Fecha: 5 de julio de 2020
Seguimos haciendo camino en la llamada “nueva normalidad”. Nos hallamos en un tiempo en que se deben cumplir con el máximo rigor las medidas de protección para prevenir contagios y minimizar riesgos; un tiempo en que aparecen rebrotes aquí i allà, y con ellos aflora el miedo; un tiempo en que tiene particular importancia acompañar a las personas, a las familias, a las entidades, sobre todo a las más vulnerables.
El papa Francisco en la exhortación apostólica Evangelii Gaudium, dedica el capítulo tercero al anuncio del Evangelio, con un apartado dedicado al acompañamiento personal de los procesos de crecimiento. Subraya el Santo Padre que el primer anuncio debe propiciar también un camino de formación y de maduración, que la evangelización también tiene como objetivo el crecimiento de cada persona, y para ello hay que tomar muy en serio a cada persona concreta y el proyecto que Dios tiene sobre ella, que no es otro que su desarrollo pleno como hijo de Dios, su santificación personal (cf. EG 160).
En relación a este acompañamiento personal de los procesos de crecimiento, el Papa señala diferentes aspectos que iremos tratando en sucesivas cartas dominicales. El primero de ellos nos recuerda que la Iglesia ha de contemplar, conmoverse y detenerse ante el otro, el prójimo, cuantas veces sea necesario, como el buen samaritano, y ha de hacer presente a Cristo en cada situación y ambiente. Nuestro caminar se debe caracterizar por un ritmo que tenga siempre en cuesta una mirada de cercanía, de compasión, y un acompañamiento que ayude a madurar en la vida cristiana (EG 169).
Nuestra vida es una peregrinación que comienza en el momento del nacimiento. Es como como un viaje que se emprende, como un camino en el que las personas se encuentran y se unen, colaboran y comparten, se ayudan y se aman; y también es el lugar de los desencuentros y las divisiones, del egoísmo y la ambición, del odio y la violencia. El hombre que bajaba de Jerusalén a Jericó y fue asaltado por los bandidos, representa de alguna manera a la humanidad de todos los tiempos, también a la de nuestra época. El camino de Jerusalén a Jericó significa la vida, la historia pasada y la presente, y también el modo de afrontar el futuro (cf. Lc. 10, 30-37).

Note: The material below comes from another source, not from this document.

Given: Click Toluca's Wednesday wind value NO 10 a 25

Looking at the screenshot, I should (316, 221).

El primer paso en este proceso es una invitación a “ver” con los ojos del corazón. Basta con mirar a nuestro alrededor para descubrir la cruda realidad. Ciertamente, hay unos impedimentos que obstaculizan el paso del simple “ver” material a la mirada del corazón para superar el miedo, la comodidad, el egoísmo, la indiferencia, para dar paso a la apertura, la solidaridad, el amor, el sentirse responsable. Se trata de ver, compadecerse y acercarse. Es preciso fijar la mirada en el otro, estar atentos los unos a los otros. El mandamiento del amor a Dios y al prójimo nos lleva a tomar conciencia de los demás.

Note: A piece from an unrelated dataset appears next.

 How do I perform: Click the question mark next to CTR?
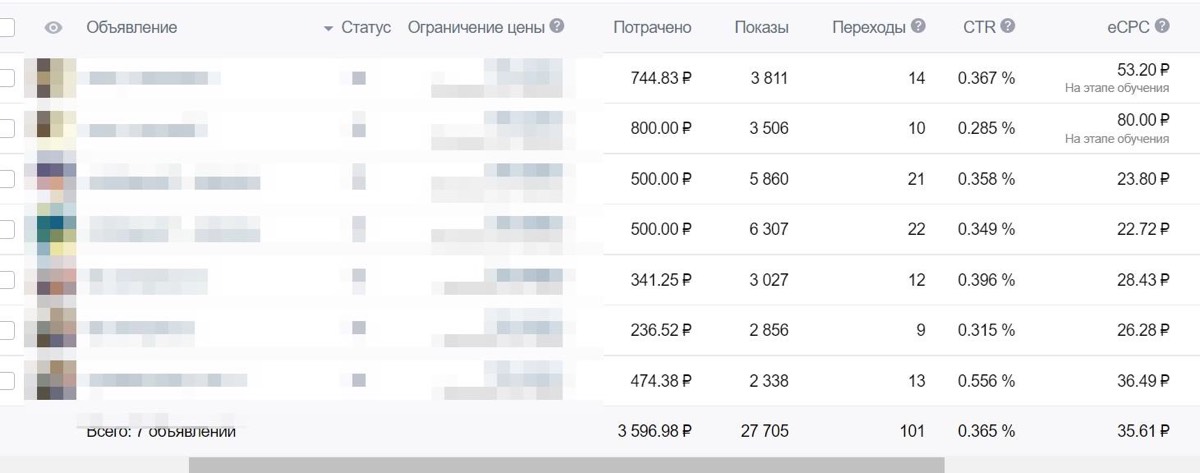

El segundo paso es curar las heridas. El corazón de nuestro mundo y de nuestros contemporáneos está profundamente herido. Como consecuencia de las divisiones entre las personas, entre diferentes colectivos dentro de la sociedad, o entre las naciones. Las causas de estas divisiones son variadas. A la luz de la Revelación, consideramos que la raíz profunda de todas las heridas es el pecado, que separa de Dios, de uno mismo y del hermano. Las consecuencias de esta división se manifiestan en todos los niveles, ya sea en la relación entre naciones, o entre ámbitos de la sociedad, o entre personas.
El tercer paso consiste en acoger en casa. Dice la parábola del Buen Samaritano que “acercándose, vendó sus heridas, echando en ellas aceite y vino; y montándole sobre su propia cabalgadura, le llevó a una posada y cuidó de él” (Lc 10, 34). Los Padres de la Iglesia han interpretado tradicionalmente esta parábola viendo en la posada una imagen de la Iglesia. El papa Francisco nos propone la imagen de una “madre de corazón abierto” para ayudarnos a entender mejor la misión de la Iglesia en el momento presente. Y la desglosa en tres aspectos: ha de ser una casa siempre abierta; ha de ser también una familia que privilegia a los caídos al borde del camino; por último, una comunidad atenta, “en salida”, llena de dinamismo misionero. Este es el primer cimiento del arte del acompañamiento.